The Trump campaign has operated on a circular form of reasoning about its vice-presidential selection. Its premise is that anybody would be gratified to run on a ticket with Trump. It follows that, if any rumored candidates say they would not run with Trump, this only proves they have not been considered. Yet reality is not following this script. Today’s withdrawal from consideration by Joni Ernst, the right-wing Iowa senator, contributes to the dilemma. Trump’s intent use of the period leading up to his convention as a reality-television-style audition where he appears with a series of potential running mates and selects the most desirable is giving way to a reality in which the field is considering, and then rejecting, Trump, until he is left with no other decent options. This is a version of the Trump show in which a series of guests appear across the table from Trump to tell him they quit.
Meanwhile, last night, Trump resumed his long-standing, occasional habit of lavishing public praise on the anti-terror policies of Saddam Hussein, a figure not held in high esteem among likely voters in the United States or any region outside the Sunni Triangle. He accuses his opponent of having bad judgment via sporadically all-caps, misspelled tweets that are themselves evidence against his own judgment:
The campaign, reports Byron York, “has been hemorrhaging staff in recent days”:
Republicans Kevin Kellems, Erica Freeman, Vincent Harris, and now Bennett have all left recently — Harris after two days on the job and Kellems after a little less than three weeks. And that is on top of Trump’s firing of campaign manager Corey Lewandowski. Earlier, Rick Wiley, a former top Republican National Committee official and Scott Walker campaign chief, also left Trump after a brief tenure.

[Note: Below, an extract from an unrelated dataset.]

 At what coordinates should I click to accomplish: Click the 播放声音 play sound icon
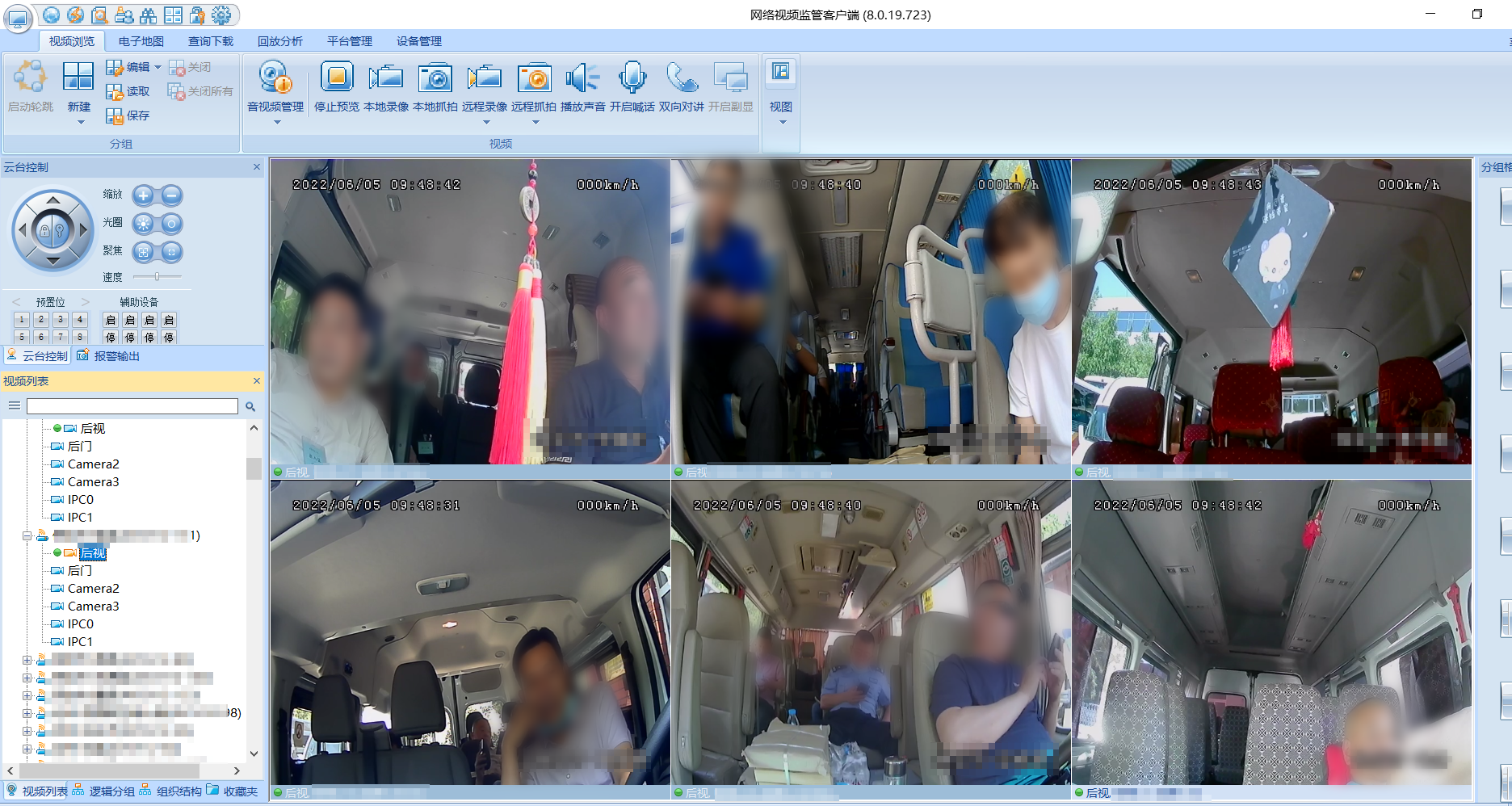pyautogui.click(x=582, y=78)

Katie Glueck reported last week that Trump has almost no campaign apparatus in Pennsylvania, the single state most crucial to his Electoral College strategy. And David Fahrenthold, who has amassed damning evidence that Trump has abused or misstated his professed charitable donations, received the following on-the-record response from Eric Trump: “I’m just saying, Jesus Christ, why is this guy trying to f***ing kill us?” Trump did not rebut the central allegations of Fahrenthold’s reporting.